I firmly believe that all human beings are created equal. Beliefs that derogate that from that fundamental principle are not worthy of tolerance.

As a German, Heidita, how comfortable would you be with someone saying that Jews were deviant, that they would not want their children exposed to Jewish values, and they would work actively for legislation to limit Jews' rights to form families, enjoy tax benefits, immigration benefits, etc. on a par with the rest of society? Would you be prejudiced if you failed to tolerate that view?


----------



## timpeac

moodywop said:
			
		

> The trouble is that where the opinion that a sexual orientation/behaviour is immoral has been turned into state law it has led to horrific results such as these:
> 
> http://direland.typepad.com/direland/2005/07/iran_executes_2.html
> 
> http://www.telegraph.co.uk/opinion/main.jhtml?xml=/opinion/2004/08/29/do2903.xml&sSheet=/portal/2004/08/29/ixportal.html


 
That's disgusting and terrible, yes - but no one, including TVDXer, has suggested that such an opinion should become law, have they?
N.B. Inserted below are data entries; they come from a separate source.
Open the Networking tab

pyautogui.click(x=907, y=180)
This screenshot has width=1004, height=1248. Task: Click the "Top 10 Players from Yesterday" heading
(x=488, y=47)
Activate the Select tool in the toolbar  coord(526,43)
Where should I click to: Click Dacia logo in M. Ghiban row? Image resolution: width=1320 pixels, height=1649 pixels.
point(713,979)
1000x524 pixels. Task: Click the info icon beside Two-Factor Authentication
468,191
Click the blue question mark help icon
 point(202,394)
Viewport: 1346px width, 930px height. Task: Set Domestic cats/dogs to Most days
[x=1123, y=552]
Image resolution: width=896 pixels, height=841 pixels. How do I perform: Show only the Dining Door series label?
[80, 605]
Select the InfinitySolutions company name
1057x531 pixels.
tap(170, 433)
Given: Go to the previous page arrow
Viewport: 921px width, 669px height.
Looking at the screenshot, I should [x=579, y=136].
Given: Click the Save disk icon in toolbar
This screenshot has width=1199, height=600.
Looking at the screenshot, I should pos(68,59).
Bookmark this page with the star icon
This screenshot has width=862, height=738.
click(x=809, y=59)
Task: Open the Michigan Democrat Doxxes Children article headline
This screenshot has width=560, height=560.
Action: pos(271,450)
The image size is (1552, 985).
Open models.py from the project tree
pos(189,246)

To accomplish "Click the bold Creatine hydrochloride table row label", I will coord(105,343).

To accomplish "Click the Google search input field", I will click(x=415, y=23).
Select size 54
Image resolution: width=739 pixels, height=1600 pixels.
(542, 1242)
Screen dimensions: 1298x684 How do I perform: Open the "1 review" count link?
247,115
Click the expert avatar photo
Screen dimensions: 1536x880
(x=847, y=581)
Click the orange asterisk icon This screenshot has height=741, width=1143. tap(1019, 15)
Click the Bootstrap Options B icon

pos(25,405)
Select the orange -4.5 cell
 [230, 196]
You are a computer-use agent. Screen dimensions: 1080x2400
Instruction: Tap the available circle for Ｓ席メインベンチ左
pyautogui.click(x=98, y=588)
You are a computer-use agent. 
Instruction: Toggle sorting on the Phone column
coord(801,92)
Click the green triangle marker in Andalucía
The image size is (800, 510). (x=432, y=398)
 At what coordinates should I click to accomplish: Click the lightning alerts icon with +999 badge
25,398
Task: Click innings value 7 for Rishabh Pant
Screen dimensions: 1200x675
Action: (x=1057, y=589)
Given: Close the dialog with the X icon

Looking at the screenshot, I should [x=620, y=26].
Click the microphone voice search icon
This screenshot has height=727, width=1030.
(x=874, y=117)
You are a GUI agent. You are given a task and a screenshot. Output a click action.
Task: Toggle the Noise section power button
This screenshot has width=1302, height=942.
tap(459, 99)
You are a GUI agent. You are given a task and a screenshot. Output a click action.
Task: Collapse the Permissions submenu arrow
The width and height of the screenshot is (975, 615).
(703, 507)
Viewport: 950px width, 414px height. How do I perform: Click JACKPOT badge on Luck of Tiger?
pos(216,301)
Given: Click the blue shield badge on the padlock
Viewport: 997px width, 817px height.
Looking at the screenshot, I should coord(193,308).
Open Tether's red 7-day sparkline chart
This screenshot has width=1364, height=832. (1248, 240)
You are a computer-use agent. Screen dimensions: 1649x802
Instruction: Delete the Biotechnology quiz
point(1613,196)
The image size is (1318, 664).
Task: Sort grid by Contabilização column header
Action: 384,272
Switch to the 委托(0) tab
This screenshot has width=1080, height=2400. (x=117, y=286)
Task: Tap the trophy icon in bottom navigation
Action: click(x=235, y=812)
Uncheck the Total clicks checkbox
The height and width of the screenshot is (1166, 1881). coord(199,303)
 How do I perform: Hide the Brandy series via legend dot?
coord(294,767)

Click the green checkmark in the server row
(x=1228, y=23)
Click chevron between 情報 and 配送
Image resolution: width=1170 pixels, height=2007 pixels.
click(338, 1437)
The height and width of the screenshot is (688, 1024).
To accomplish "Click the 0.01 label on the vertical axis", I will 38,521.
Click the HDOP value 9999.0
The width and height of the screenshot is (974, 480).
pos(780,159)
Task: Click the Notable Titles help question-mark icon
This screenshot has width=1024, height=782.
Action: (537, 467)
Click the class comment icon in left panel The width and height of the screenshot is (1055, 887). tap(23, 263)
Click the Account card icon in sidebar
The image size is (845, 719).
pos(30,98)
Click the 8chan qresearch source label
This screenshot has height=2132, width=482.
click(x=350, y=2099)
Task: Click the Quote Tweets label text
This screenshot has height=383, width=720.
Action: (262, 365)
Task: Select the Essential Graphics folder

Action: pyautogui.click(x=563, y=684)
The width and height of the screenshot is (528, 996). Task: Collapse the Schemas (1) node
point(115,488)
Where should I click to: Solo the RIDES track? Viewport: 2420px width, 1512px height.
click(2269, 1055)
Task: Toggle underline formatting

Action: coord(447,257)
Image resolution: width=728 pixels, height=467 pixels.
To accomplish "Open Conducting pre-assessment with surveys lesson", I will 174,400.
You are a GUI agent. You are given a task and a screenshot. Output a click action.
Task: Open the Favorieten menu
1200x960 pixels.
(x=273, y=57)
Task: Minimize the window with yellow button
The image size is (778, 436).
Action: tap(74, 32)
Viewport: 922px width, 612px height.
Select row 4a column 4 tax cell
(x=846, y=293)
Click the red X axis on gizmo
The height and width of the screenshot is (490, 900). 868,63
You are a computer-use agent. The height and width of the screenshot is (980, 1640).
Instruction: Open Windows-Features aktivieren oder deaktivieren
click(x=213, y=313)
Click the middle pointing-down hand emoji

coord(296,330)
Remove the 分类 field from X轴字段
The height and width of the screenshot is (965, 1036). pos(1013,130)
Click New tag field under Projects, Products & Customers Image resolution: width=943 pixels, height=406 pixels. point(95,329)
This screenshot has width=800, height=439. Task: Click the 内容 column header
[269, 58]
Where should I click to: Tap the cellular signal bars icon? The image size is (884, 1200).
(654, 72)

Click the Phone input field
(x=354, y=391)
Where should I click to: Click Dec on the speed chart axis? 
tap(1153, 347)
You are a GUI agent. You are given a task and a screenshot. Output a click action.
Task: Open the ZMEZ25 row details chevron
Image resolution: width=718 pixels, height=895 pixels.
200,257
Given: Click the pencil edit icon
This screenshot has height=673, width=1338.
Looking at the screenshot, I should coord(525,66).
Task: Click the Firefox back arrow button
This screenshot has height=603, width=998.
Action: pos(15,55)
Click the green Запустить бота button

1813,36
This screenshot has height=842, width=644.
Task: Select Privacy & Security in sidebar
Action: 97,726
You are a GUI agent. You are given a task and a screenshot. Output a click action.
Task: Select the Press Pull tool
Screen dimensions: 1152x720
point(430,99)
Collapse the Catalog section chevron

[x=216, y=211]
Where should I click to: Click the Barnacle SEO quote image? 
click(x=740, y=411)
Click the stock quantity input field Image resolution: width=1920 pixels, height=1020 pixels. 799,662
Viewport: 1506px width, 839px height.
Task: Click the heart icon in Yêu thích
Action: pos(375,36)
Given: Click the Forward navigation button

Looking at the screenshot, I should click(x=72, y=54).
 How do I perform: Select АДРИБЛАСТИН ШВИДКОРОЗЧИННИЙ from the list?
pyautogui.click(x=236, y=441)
Edit - thanks Elaine, you've completely answered my question before I even asked it!


----------



## moodywop

timpeac said:
			
		

> no one, including TVDXer, has suggested that such an opinion should become law, have they?


 
No, of course not. But that kind of opinion(or theological dogma) shares much with the ideology on which the inhuman laws in some countries are based on


----------



## Bonjules

To bring the discussion back a little to its origin: The fact that we feel a need to create a program for 'gay studies' or gay culture is, of course nothing but an admission that we have failed not only to give appropriate credit to the numerous contributions homosexuals have made in all areas of society (even the military!), but also that we are still struggling with  issues of basic tolerance, esp. when it comes -
god forbid -to sexuality. As it was with race, gender, you name it. All these movements ('Black studies', Womens studies' etc.) are the feeble attempts to counteract our tendency to discriminate and exclude(which is not to say that they are not better than nothing) which is as innate as our love of apple pie or greasy foods: There was an evolutionary (survival-)advantage to it;  To be reminded of that fact  in a world where we increasingly have to live in close,crowded contact creates the kind of anxieties and hostilities we see in this discussion: It's not so much fun to see what we see when we look into the mirror.
saludos
bj


----------



## timpeac

Bonjules said:
			
		

> To bring the discussion back a little to its origin: The fact that we feel a need to create a program for 'gay studies' or gay culture is, of course nothing but an admission that we have failed not only to give appropriate credit to the numerous contributions homosexuals have made in all areas of society (even the military!), but also that we are still struggling with issues of basic tolerance, esp. when it comes -
> god forbid -to sexuality. As it was with race, gender, you name it. All these movements ('Black studies', Womens studies' etc.) are the feeble attempts to counteract our tendency to discriminate and exclude(which is not to say that they are not better than nothing) which is as innate as our love of apple pie or greasy foods: There was an evolutionary (survival-)advantage to it; To be reminded of that fact in a world where we increasingly have to live in close,crowded contact creates the kind of anxieties and hostilities we see in this discussion: It's not so much fun to see what we see when we look into the mirror.
> saludos
> bj


 
Ah, I think you might be assuming a bit much there about what such courses are about. I think that more than just highlighting certain artforms that have been created by gay people in order to give them a bit more recognition (a point I don't really accept - there have been loads of known and celebrated gay artists) I think it is more just looking at gaydom as a phenomenon etc. In other words, not studying it in order to make up for it having been undervalued in the past, but studying it because it is interesting and worthy of study.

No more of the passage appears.